En medio de una campaña marcada por la polarización y por intentos de sembrar dudas sobre la transparencia electoral, la jornada volvió a demostrar que la democracia colombiana funciona.
Los ciudadanos acudieron a las urnas, los votos fueron contados, los resultados se conocieron con rapidez y los mecanismos de control operaron con normalidad.
La Misión de Observación Electoral de la Organización de los Estados Americanos destacó precisamente el trabajo realizado por las autoridades electorales, la participación de los ciudadanos y las garantías ofrecidas durante todo el proceso.
Sus observadores estuvieron presentes en miles de mesas de votación y verificaron el cumplimiento de los procedimientos establecidos.

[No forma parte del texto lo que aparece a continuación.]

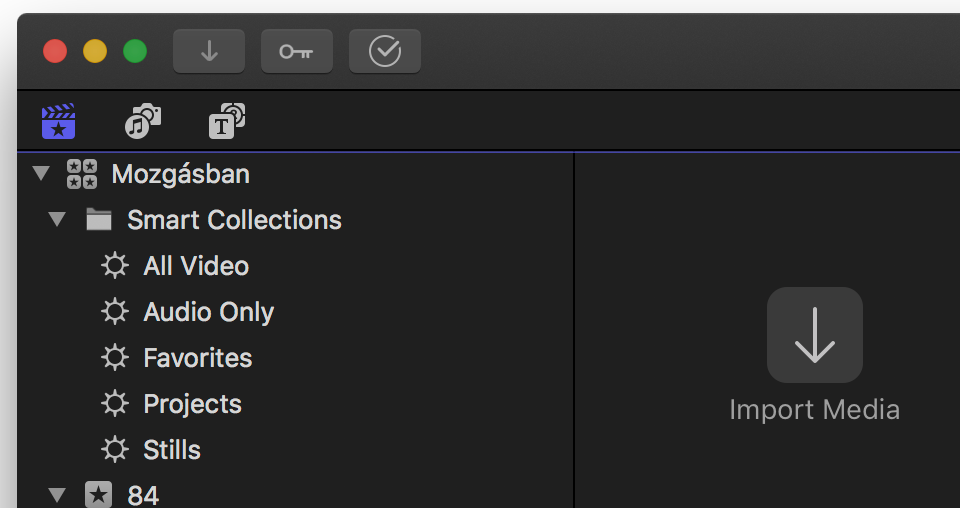Collapse the Mozgásban library triangle
Screen dimensions: 960x508
[41, 173]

No se trata de una opinión aislada. A lo largo del proceso participaron testigos electorales de las campañas, observadores nacionales e internacionales, organizaciones de la sociedad civil y diferentes organismos de control.
Todos tuvieron acceso a los mecanismos de verificación previstos por la ley.
Por eso no existe espacio para teorías sin sustento ni para acusaciones carentes de pruebas.
Lo ocurrido en las urnas refleja la voluntad de los ciudadanos y debe ser respetado.
Resulta especialmente preocupante que, desde los más altos niveles del poder, se haya intentado sembrar desconfianza sobre un sistema que fue exactamente el mismo que permitió la elección del presidente Gustavo Petro en 2022.
Ese resultado fue reconocido y respetado por todos los sectores políticos. Lo mínimo que corresponde ahora es actuar con la misma responsabilidad democrática.
Defender el sistema electoral es defender la democracia, también es defender el trabajo de cientos de miles de colombianos que participaron como jurados de votación, funcionarios electorales, testigos y observadores.
Ojalá esta experiencia sirva además para seguir aumentando la participación ciudadana.
Si algo quedó demostrado es que los colombianos pueden acudir a las urnas con la tranquilidad de que su voto cuenta y de que los resultados reflejan fielmente la decisión tomada por la mayoría.